--Jonathan D. Tom and Julia Bailey-Serres*
*Present address: UC Riverside
Two PGD isozyme subunits, PGD1 and PGD2, are regulated in tissue specific fashion. We used PGD nulls to examine the localized distribution of cytosolic 6-PGD isozymes in the mature scutellum. A PGD1+PGD2 double null was constructed by crossing plants which were homozygous for Pgd2-null but wild-type at Pgd1 to plants homozygous for Pgd1-null but wild-type at Pgd2. In the F2 progeny, we observed the expected 9:3:3:1 segregation of the four different 6-PGD isozyme dimer phenotypes: wild-type, PGD2null, PGD1null, PGD1+PGD2 double null. Fresh cross-sections of mature scutella from the four phenotypes were stained in situ for 6-PGD activity. The 6-PGD stained scutella were compared to scutella of the same genotype which had been stained without 6-phosphogluconate substrate (Fig. 1 Control column) and for alcohol dehydrogenase (ADH) (Fig 1, ADH column). In scutella from the inbred B73 (Pgd1-3.8, Pgd2-5) and Pgd2-null, we observed specific PGD1 activity associated with pro-vascular bundles (See arrows Fig. 1A and 1B). In contrast, the PGD2 activity observed in scutella from Pgd1-null was uniform throughout the interior of the scutellum (Fig. 1D). In scutella from PGD1+PGD2 double nulls, no detectable PGD activity was observed (Fig. 1C). Since there are PGD1.PGD2 heterodimers in scutellar extracts (data not shown), it is likely that PGD1 is expressed in non-vascular as well as vascular tissue. Therefore, in mature scutella, PGD1 expression appears to be most intensely localized in the pro-vascular bundles whereas PGD2 occurs only in the non-vascular tissue.
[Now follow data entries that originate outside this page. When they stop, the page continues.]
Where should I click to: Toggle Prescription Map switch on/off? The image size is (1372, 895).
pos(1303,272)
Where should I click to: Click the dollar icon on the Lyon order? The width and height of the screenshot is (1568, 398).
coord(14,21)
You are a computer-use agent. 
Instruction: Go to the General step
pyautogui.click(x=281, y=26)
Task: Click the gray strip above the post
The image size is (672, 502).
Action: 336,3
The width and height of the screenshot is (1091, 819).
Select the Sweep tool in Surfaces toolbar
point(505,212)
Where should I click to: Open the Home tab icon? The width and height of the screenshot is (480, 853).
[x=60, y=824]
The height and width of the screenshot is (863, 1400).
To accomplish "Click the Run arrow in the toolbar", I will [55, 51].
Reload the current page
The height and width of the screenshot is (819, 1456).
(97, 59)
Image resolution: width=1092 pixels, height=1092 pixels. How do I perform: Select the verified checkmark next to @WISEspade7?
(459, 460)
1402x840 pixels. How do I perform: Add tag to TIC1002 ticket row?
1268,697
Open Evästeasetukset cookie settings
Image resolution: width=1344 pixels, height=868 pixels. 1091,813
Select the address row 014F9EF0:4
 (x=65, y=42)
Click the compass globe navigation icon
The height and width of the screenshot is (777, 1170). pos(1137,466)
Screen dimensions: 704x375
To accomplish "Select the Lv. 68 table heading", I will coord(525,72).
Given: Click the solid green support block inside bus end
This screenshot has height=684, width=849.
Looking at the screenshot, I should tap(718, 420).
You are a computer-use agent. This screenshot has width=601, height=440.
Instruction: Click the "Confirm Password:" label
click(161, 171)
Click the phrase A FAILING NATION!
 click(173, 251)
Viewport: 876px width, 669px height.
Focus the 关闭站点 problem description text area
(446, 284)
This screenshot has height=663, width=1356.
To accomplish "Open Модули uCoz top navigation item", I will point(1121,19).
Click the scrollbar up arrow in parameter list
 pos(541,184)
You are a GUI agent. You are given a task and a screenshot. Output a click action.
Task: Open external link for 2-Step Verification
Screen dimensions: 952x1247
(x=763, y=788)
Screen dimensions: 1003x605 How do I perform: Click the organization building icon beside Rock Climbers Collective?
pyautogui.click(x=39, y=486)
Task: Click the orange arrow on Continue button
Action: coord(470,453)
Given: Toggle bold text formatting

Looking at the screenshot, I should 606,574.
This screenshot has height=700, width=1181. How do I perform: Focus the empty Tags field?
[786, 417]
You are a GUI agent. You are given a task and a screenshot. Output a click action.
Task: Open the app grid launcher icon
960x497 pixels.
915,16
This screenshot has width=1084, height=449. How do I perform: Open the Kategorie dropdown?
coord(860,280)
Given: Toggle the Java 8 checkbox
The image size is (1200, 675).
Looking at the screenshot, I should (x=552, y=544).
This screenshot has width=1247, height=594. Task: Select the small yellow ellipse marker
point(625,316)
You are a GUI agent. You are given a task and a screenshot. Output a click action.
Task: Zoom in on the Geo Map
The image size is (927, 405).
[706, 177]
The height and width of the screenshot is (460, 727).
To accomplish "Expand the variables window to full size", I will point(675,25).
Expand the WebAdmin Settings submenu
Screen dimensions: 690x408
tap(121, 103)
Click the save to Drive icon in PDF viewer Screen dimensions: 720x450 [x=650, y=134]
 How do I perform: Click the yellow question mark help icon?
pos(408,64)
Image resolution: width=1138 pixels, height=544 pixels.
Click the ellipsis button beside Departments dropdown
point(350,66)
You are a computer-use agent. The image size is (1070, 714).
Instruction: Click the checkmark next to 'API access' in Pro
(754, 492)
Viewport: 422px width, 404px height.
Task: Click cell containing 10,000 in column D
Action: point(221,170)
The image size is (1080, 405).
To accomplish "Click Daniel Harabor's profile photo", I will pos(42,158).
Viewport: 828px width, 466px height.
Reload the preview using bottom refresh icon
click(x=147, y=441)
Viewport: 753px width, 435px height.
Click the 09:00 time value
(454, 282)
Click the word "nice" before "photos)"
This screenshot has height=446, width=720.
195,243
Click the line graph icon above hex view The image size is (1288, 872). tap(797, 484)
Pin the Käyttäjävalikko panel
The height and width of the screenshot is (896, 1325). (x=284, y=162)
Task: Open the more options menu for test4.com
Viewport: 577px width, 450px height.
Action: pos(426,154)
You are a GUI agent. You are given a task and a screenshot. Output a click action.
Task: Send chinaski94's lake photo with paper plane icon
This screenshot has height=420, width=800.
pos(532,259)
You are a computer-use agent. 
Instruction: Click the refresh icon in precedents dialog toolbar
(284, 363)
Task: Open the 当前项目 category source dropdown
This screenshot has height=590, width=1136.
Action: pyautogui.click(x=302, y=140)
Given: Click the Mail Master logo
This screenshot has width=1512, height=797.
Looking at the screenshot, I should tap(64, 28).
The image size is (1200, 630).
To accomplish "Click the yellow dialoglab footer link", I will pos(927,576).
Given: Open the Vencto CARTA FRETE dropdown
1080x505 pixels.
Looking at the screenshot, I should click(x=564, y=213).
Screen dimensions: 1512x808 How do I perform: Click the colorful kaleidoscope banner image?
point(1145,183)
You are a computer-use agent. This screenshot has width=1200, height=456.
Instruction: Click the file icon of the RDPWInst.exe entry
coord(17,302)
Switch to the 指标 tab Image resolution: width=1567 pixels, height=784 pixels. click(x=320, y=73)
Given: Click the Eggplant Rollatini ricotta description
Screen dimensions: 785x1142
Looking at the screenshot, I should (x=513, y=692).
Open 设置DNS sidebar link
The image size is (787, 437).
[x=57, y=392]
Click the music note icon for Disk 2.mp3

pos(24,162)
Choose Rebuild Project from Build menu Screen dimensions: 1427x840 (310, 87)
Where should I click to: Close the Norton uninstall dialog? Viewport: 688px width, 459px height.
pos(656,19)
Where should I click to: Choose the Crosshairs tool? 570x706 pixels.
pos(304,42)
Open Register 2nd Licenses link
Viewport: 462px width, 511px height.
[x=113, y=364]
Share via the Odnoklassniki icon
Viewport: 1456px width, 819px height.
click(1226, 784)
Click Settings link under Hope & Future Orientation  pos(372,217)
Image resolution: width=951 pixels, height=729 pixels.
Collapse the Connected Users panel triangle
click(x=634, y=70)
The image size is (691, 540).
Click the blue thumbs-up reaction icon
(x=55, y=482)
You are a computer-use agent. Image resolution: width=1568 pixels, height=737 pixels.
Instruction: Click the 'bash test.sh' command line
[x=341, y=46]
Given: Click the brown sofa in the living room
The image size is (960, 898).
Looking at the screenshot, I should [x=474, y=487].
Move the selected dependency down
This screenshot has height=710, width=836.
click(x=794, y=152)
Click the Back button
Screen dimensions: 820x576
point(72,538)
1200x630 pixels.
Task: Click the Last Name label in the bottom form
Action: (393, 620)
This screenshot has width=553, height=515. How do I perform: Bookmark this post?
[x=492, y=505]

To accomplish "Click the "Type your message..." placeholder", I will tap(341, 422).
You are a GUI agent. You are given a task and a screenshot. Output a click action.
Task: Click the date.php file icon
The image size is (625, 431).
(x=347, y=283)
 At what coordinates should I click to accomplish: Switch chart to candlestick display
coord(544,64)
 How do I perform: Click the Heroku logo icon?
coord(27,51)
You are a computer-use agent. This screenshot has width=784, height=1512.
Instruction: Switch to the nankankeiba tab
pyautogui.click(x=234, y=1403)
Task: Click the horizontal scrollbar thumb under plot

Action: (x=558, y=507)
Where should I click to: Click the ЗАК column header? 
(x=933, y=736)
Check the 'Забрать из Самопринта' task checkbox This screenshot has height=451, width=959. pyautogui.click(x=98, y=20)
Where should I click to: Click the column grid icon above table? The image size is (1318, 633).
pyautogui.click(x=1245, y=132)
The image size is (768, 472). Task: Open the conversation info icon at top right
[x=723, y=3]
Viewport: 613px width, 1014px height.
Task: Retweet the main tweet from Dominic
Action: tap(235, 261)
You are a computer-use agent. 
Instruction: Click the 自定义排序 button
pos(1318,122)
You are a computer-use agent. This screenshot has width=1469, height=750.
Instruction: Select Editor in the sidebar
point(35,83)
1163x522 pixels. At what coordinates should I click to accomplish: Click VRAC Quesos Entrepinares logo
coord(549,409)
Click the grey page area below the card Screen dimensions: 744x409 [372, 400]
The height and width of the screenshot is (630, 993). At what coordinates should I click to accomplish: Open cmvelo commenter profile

The 6-PGD isozyme dimer patterns from primary roots, secondary roots, mature scutella, embryo axis, pollen and leaves were analyzed by native-polyacrylamide gel electrophoresis. Based on isozyme dimer ratios, we observed a variation in the tissue and organ-specific distribution of cytosolic 6-PGD isozymes among the tissues analyzed in the inbred B73 (data not shown). Using PGD nulls, we also demonstrated that the relative ratios of PGD1 and PGD2 isozymes were proportional to gene copy number (data not shown). In a moderate environment, the PGD1+PGD2 double null exhibited no obvious reduction in vigor, seed set, time to maturity, pollen viability, or germination when compared to its siblings. Even under anaerobic stress, we observed no reduction in germination for the PGD1+PGD2 double null as compared to PGD-positive seedlings. However, we are uncertain whether the pentose pathway was stressed under anaerobiosis. Since the PGD1+PGD2 double null's growth and development resembles that of wild-type, cytosolic 6-PGD activity appears to be dispensable. 6-PGD activity is localized the plastid as well as in the cytosol (Gottlieb, Science, 216: 373-380, 1982). Plastid isozymes may provide sufficient 6-PGD activity for the survival of plants that have no cytosolic PGD activity.
Work performed in the Freeling lab.
Figure
1. Fresh cross-sections of mature scutella were stained in situ
for PGD, ADH, or PGD without 6-phosphogluconate substrate (control) Since
no activity associated with the pro-vascular bundles in mature scutella
was observed for ADH or PGD control activity stains, PGD activity exhibits
tissue specificity. The arrows indicate the mature vascular bundles in
scutella. (A) Scutella from the inbred, B73 (Pgd1-3.8:Pgd2-5) were
understained to show mature vasculature. (B) Scutella from a recessive
Pgd2-null mutant (Pgd1-3.8: Pgd2-null). Note the PGD1 activity
localized in the vascular bundles (see arrows) in (A) and (B). (C) Scutella
from a recessive Pgd1-null/Pgd2-null double null mutant (Pgd1-null:
Pgd2-null). No activity was detected. (D) Scutella from a recessive
Pgd1-null mutant (Pgd1-null: Pgd2-5). Note the absence of PGD1
activity associated with vascular bundles. Scutella in (B), (C), and (D)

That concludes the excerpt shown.